◆ TASK OBJECTIVE
The lines from the start of the records through the one containing "This screenshot has width=389, height=223." are to be transcribed exactly, and nothing else.

[Stored records]
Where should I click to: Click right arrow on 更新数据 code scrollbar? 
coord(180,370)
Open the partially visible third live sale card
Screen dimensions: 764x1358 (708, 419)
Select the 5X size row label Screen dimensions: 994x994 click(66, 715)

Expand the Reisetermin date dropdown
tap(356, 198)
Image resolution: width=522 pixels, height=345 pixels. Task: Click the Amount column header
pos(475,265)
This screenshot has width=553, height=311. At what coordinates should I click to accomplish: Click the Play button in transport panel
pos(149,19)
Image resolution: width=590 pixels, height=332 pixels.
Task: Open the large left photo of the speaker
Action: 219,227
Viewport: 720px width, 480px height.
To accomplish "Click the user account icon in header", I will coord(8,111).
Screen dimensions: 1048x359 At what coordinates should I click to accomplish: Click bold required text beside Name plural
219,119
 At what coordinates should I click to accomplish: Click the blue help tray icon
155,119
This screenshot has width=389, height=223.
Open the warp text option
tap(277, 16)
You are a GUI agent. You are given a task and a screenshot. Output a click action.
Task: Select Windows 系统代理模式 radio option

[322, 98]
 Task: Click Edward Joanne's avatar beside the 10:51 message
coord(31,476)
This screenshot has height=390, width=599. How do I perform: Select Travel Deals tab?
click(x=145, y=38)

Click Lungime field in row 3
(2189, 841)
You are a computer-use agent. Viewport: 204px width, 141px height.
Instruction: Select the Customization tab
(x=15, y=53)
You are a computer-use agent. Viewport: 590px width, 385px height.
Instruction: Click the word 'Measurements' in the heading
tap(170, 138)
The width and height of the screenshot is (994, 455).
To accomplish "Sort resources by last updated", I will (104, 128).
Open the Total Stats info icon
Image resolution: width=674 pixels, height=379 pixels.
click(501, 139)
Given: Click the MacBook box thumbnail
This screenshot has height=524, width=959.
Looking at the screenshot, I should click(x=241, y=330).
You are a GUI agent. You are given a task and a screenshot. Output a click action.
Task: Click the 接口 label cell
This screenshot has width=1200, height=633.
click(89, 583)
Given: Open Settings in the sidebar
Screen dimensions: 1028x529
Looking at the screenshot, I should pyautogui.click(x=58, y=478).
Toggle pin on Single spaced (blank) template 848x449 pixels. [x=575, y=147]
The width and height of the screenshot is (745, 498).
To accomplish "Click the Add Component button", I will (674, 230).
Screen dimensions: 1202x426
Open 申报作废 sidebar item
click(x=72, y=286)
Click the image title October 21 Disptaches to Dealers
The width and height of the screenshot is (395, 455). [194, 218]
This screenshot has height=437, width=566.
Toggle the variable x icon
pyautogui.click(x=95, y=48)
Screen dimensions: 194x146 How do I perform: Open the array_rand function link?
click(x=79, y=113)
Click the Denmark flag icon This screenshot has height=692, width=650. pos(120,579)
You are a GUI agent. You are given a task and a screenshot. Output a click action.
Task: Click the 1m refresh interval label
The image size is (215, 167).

◆ EXERCISE SOLUTION
Where should I click to: Click right arrow on 更新数据 code scrollbar? 
coord(180,370)
Open the partially visible third live sale card
Screen dimensions: 764x1358 (708, 419)
Select the 5X size row label Screen dimensions: 994x994 click(66, 715)

Expand the Reisetermin date dropdown
tap(356, 198)
Image resolution: width=522 pixels, height=345 pixels. Task: Click the Amount column header
pos(475,265)
This screenshot has width=553, height=311. At what coordinates should I click to accomplish: Click the Play button in transport panel
pos(149,19)
Image resolution: width=590 pixels, height=332 pixels.
Task: Open the large left photo of the speaker
Action: 219,227
Viewport: 720px width, 480px height.
To accomplish "Click the user account icon in header", I will coord(8,111).
Screen dimensions: 1048x359 At what coordinates should I click to accomplish: Click bold required text beside Name plural
219,119
 At what coordinates should I click to accomplish: Click the blue help tray icon
155,119
This screenshot has width=389, height=223.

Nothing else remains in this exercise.